To explore renal outcomes in patients with glomerular disease receiving finerenone compared to placebo in a randomized, double-blind trial.
Key Findings:
eGFR decline was −3.50 mL/min/1.73 m² per year with finerenone vs −4.23 mL/min/1.73 m² per year with placebo, indicating a significant difference.
Kidney failure or sustained eGFR decline occurred at rates of 7.42 vs 9.60 events per 100 patient-years for finerenone and placebo, respectively.
Finerenone reduced urinary albumin-to-creatinine ratio by 47% in the immunoglobulin A nephropathy subgroup.

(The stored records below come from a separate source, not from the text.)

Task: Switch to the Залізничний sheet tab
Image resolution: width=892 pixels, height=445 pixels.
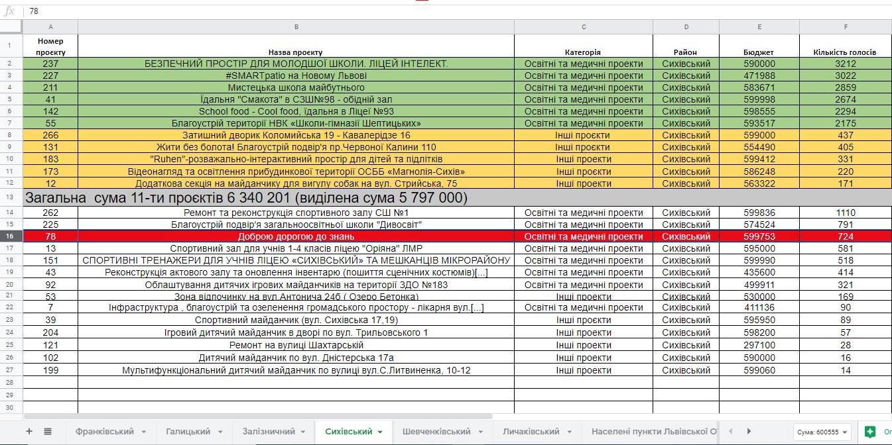Action: (268, 432)

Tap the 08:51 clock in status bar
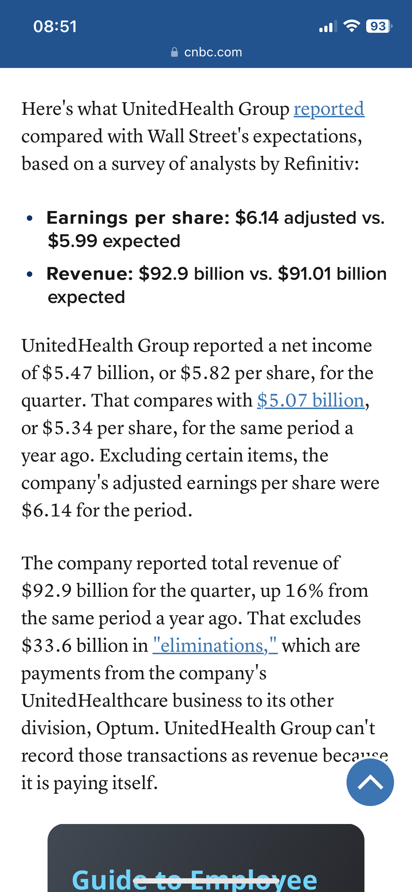pyautogui.click(x=55, y=26)
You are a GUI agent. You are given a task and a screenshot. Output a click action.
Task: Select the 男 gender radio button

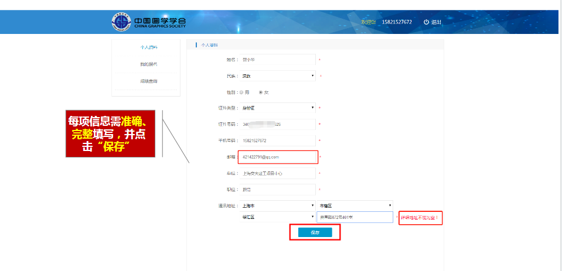coord(242,92)
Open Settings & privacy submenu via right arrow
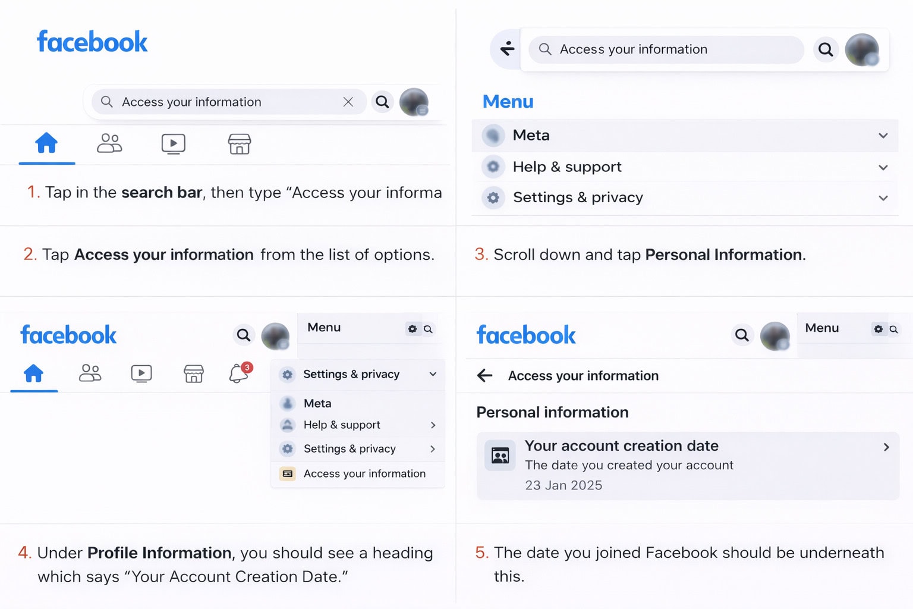Viewport: 913px width, 609px height. pos(433,449)
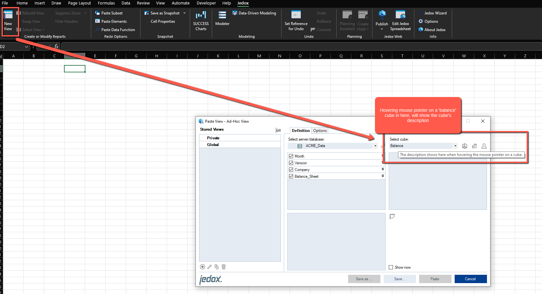Image resolution: width=542 pixels, height=294 pixels.
Task: Enable the Show now checkbox
Action: click(x=391, y=267)
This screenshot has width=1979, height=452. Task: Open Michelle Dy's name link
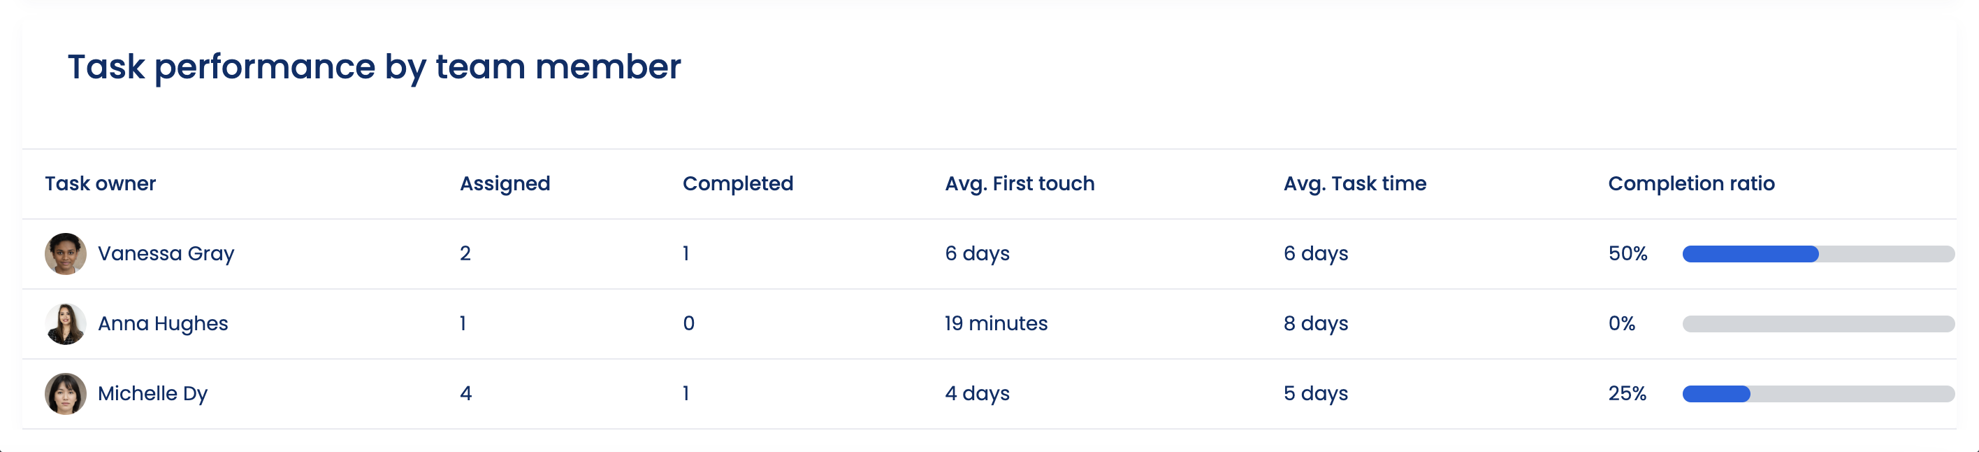tap(153, 394)
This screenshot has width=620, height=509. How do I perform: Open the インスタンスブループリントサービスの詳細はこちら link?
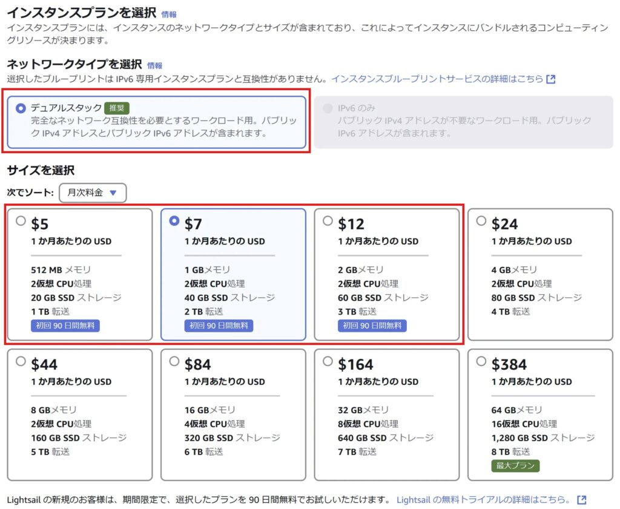click(437, 79)
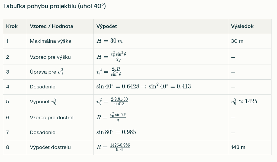
Task: Click the '30 m' result cell
Action: (237, 41)
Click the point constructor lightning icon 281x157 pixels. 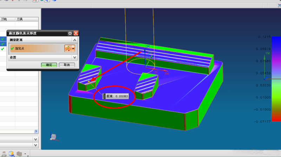click(67, 48)
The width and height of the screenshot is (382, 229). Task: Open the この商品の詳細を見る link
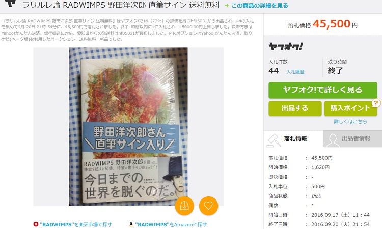(x=259, y=6)
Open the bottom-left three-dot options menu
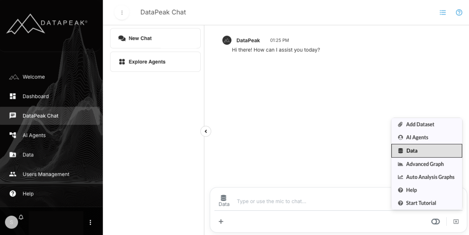 click(90, 222)
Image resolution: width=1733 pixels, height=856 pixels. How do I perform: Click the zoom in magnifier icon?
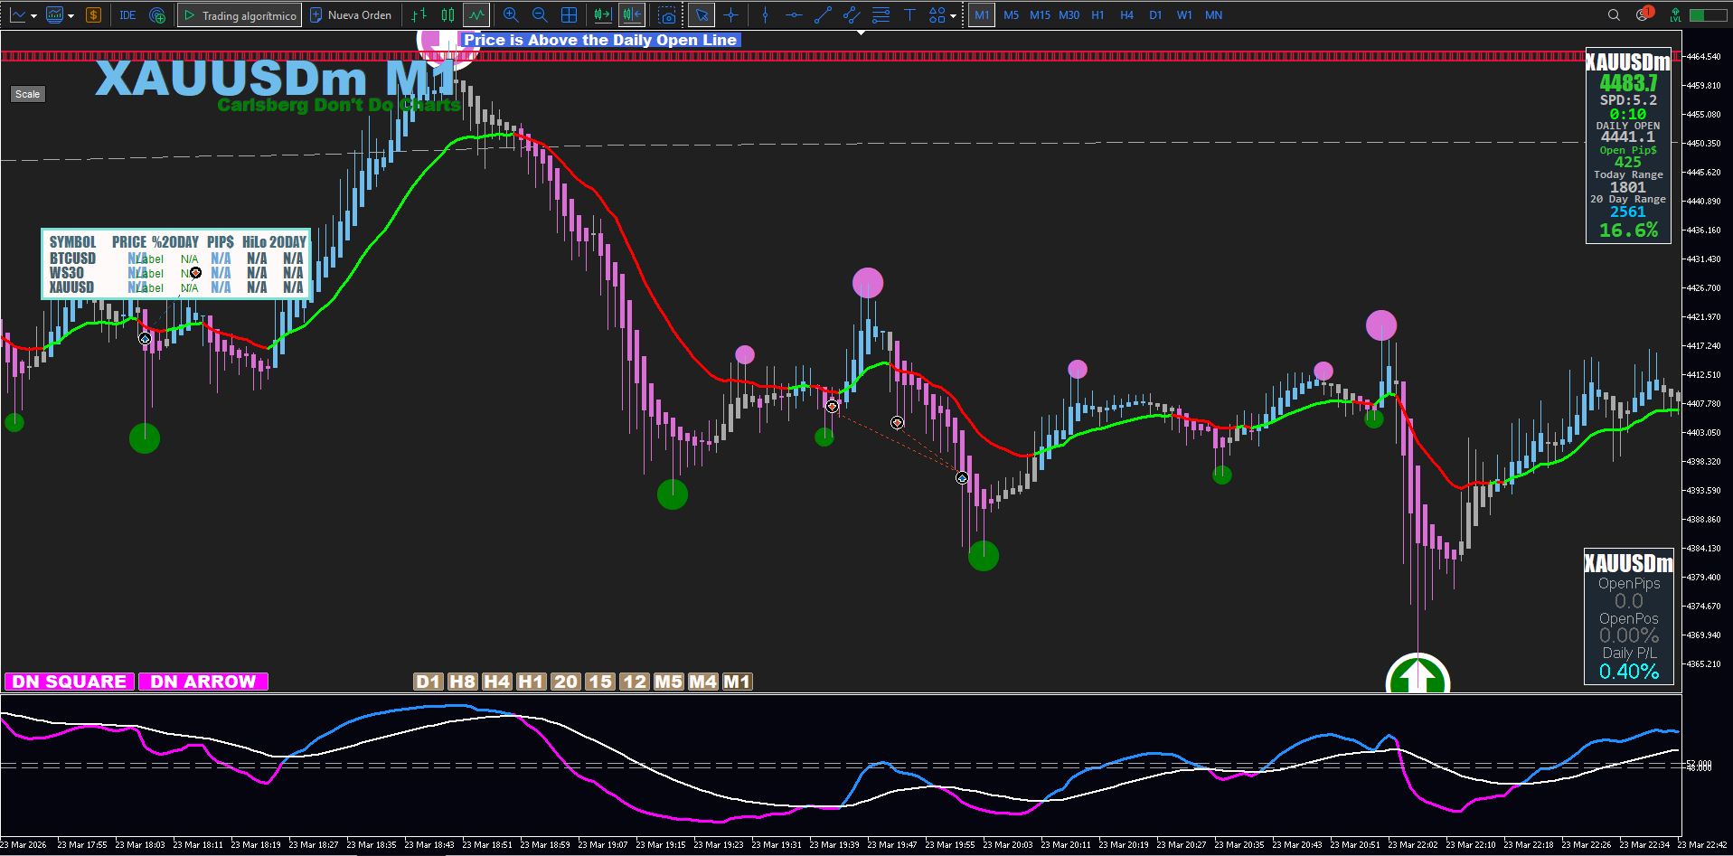(511, 15)
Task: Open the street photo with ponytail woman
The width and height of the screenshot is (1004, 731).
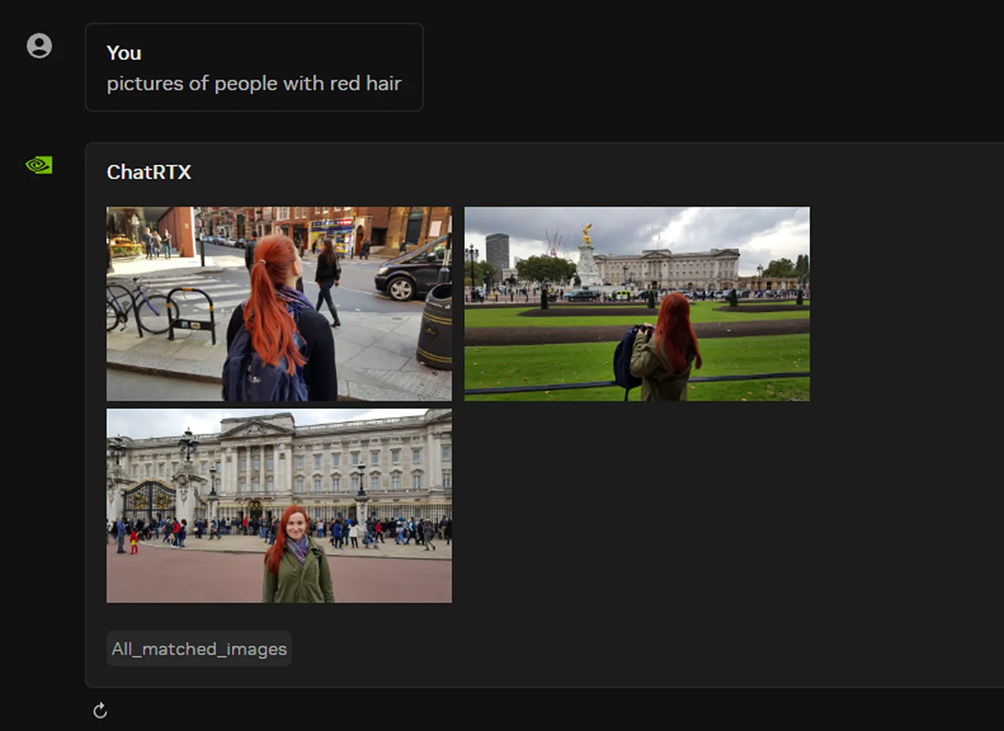Action: click(x=279, y=304)
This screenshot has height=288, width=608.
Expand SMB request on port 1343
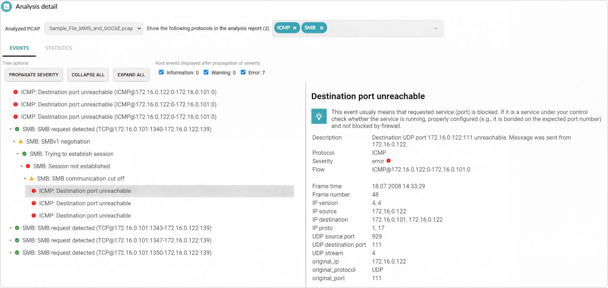click(11, 228)
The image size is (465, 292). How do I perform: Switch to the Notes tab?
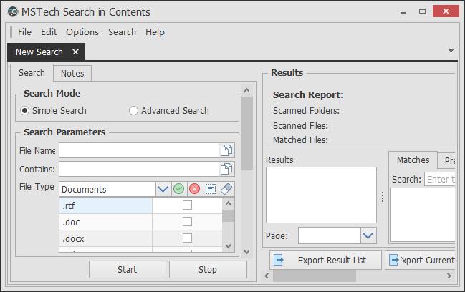coord(72,74)
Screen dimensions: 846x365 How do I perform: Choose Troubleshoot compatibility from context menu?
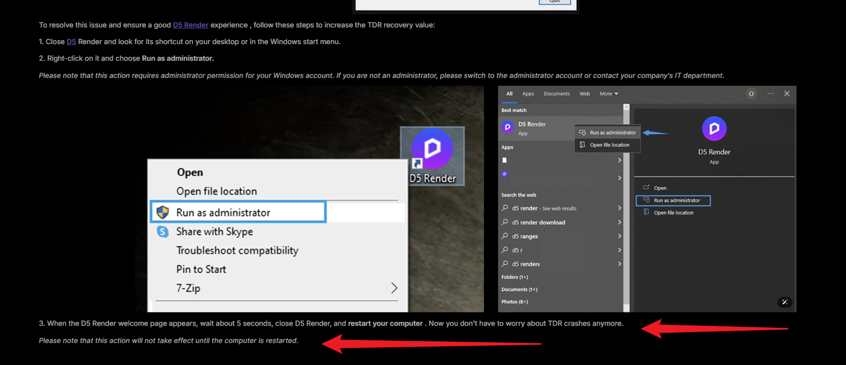[x=237, y=250]
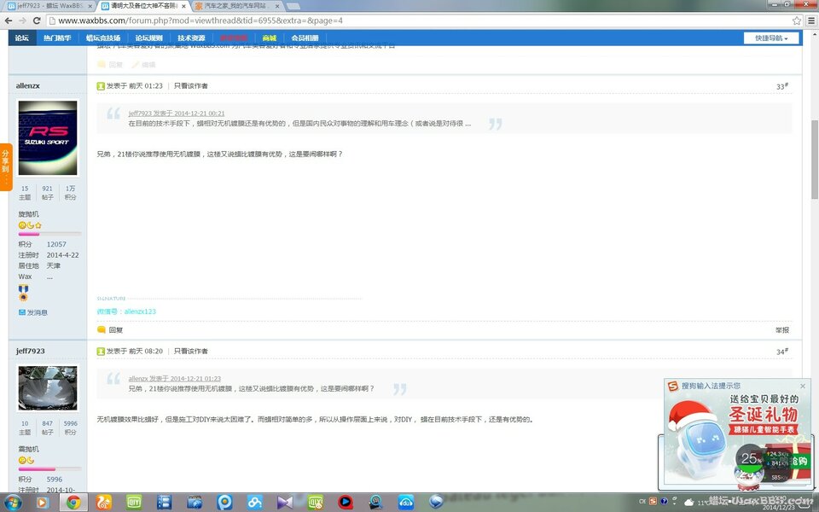Go to the 会员相册 navigation item
This screenshot has height=512, width=819.
pos(305,38)
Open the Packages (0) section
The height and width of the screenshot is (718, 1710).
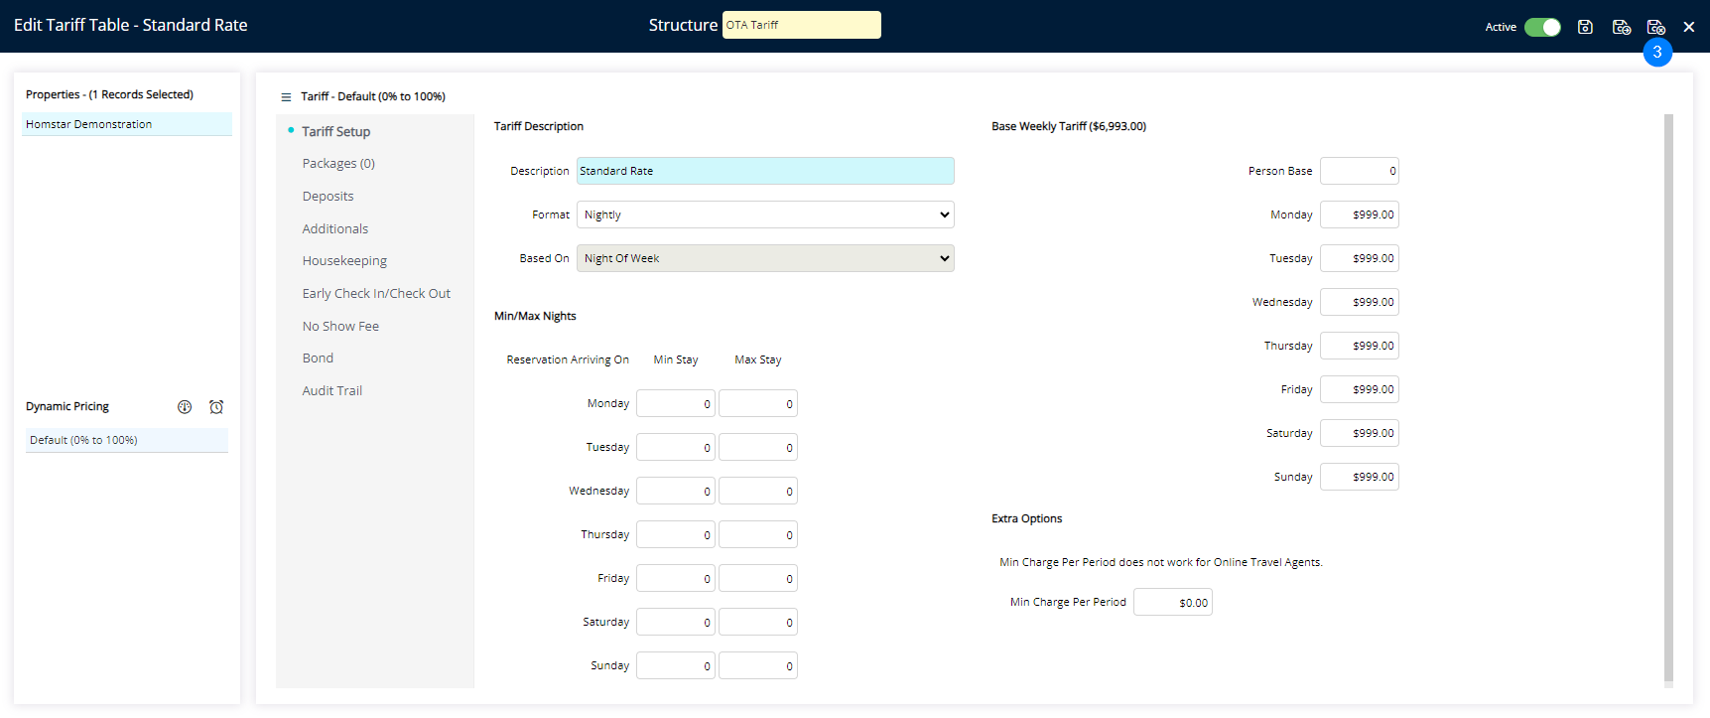338,164
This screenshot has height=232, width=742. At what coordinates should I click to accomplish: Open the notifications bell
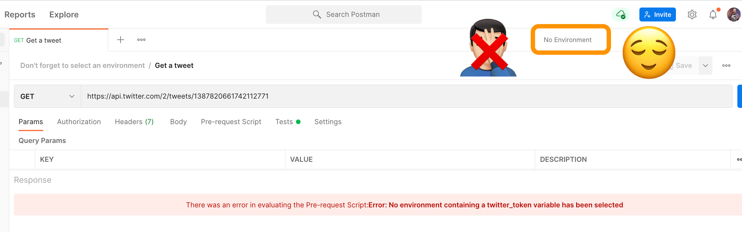(713, 15)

Serious adverse events occurred in 20% of finerenone and 21% of placebo participants.
Interpretation:
Finerenone may attenuate chronic eGFR decline in patients with glomerular diseases, particularly in those with immunoglobulin A nephropathy.
Limitations:
The analysis was exploratory and not powered for time-to-event outcomes.
Kidney disease etiology was based on investigator-reported diagnoses, with limited biopsy confirmation, which may affect the reliability of the findings.
Exclusion of patients receiving immunosuppressive therapy may limit generalizability of the results.
Conclusion:
Finerenone shows potential in altering the trajectory of glomerular disease, particularly in immunoglobulin A nephropathy, but further studies are needed to confirm these findings.